### EXCERPTED TEXT
________________________

# First Time Nigerian Dwarf owner - Dystocia



## riverpaws (Mar 7, 2014)

Hi everyone.  

Happy to have any information you might be willing to share. This is my first year owning goats and we have Nigerian Dwarves and I love it! I have two does and a buck. Three days ago we just had our first group of kids from one doe. We had some weird things happen and I just wanted to know if any of you know what would have caused it, or whether we did something wrong.

The first buckling came without assistance, very easily. The second had his head rolled back, only presenting front feet. I assisted and got him out. He was alive, incredibly, and only has some nerve damage to one leg, so we splinted it. Today when I took off the splint, he is walking great on it. Vet said it wasn't broken, and he would either learn to use it or not. Looks like he's going to. Anyway, that buckling was a little bigger and definitely had a bigger head, so I thought maybe that's why he had trouble. Sister was right on his heels. No sac with her for some reason, it was like she was so close to him she didn't have one. She was breech, but slid right out and was flailing wildly in my hands right when we were trying to swing brother to get the junk out of his lungs. So it was chaotic, but I felt ok about it until 24 hours later when mom hadn't lost the placenta completely and was acting weird.

She kept squatting like she was trying to pee, but nothing would come out. I eventually felt like we had to help her with the placenta, so I pulled very very gently on it and it came fairly easily. I was sure I got the whole thing because it didn't tear and we saw all three sections of it. We called the vet that night and he thought she had lots of swelling and it was pressure that was irritating her urinary tract. He said to give anti-inflammatories, which we did.

________________________

### DATASET EXCERPTS
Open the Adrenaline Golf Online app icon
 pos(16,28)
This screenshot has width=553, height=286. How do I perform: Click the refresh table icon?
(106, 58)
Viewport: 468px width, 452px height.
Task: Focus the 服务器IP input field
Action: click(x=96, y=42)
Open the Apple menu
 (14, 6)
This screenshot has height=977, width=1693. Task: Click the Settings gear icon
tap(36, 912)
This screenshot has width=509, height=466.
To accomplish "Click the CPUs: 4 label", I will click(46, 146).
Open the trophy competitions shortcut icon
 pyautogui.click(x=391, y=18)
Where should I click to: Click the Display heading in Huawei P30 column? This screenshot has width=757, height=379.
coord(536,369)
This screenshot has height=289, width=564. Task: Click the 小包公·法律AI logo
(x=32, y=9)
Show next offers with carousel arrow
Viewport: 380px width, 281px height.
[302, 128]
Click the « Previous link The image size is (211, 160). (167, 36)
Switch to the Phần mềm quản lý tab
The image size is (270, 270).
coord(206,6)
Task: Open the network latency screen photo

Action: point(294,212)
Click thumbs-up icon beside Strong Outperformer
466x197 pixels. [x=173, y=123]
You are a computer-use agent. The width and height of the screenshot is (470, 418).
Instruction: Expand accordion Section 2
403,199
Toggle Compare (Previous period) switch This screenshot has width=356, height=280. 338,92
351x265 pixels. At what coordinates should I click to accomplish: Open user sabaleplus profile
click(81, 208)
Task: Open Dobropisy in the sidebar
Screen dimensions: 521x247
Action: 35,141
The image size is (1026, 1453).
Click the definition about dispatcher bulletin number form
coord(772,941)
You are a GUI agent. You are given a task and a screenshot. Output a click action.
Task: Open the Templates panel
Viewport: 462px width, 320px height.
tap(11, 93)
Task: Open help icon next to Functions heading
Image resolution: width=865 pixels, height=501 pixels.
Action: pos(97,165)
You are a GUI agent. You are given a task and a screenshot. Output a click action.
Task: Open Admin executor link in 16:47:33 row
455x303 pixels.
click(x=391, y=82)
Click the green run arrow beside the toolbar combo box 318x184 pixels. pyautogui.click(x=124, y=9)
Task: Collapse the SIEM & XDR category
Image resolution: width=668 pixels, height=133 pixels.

________________________

### EXERCISE TASKS
[A] In the forum post about Nigerian Dwarf kidding, quote the passage from "Hi everyone." up to and including "did something wrong.".
[B] Translate this sentence from the forum post about Nigerian Dwarf kidding into Spanish: "The first buckling came without assistance, very easily."

### ANSWERS BELOW
[A]
Hi everyone.  

Happy to have any information you might be willing to share. This is my first year owning goats and we have Nigerian Dwarves and I love it! I have two does and a buck. Three days ago we just had our first group of kids from one doe. We had some weird things happen and I just wanted to know if any of you know what would have caused it, or whether we did something wrong.

[B] El primer cabrito macho nació sin ayuda, con mucha facilidad.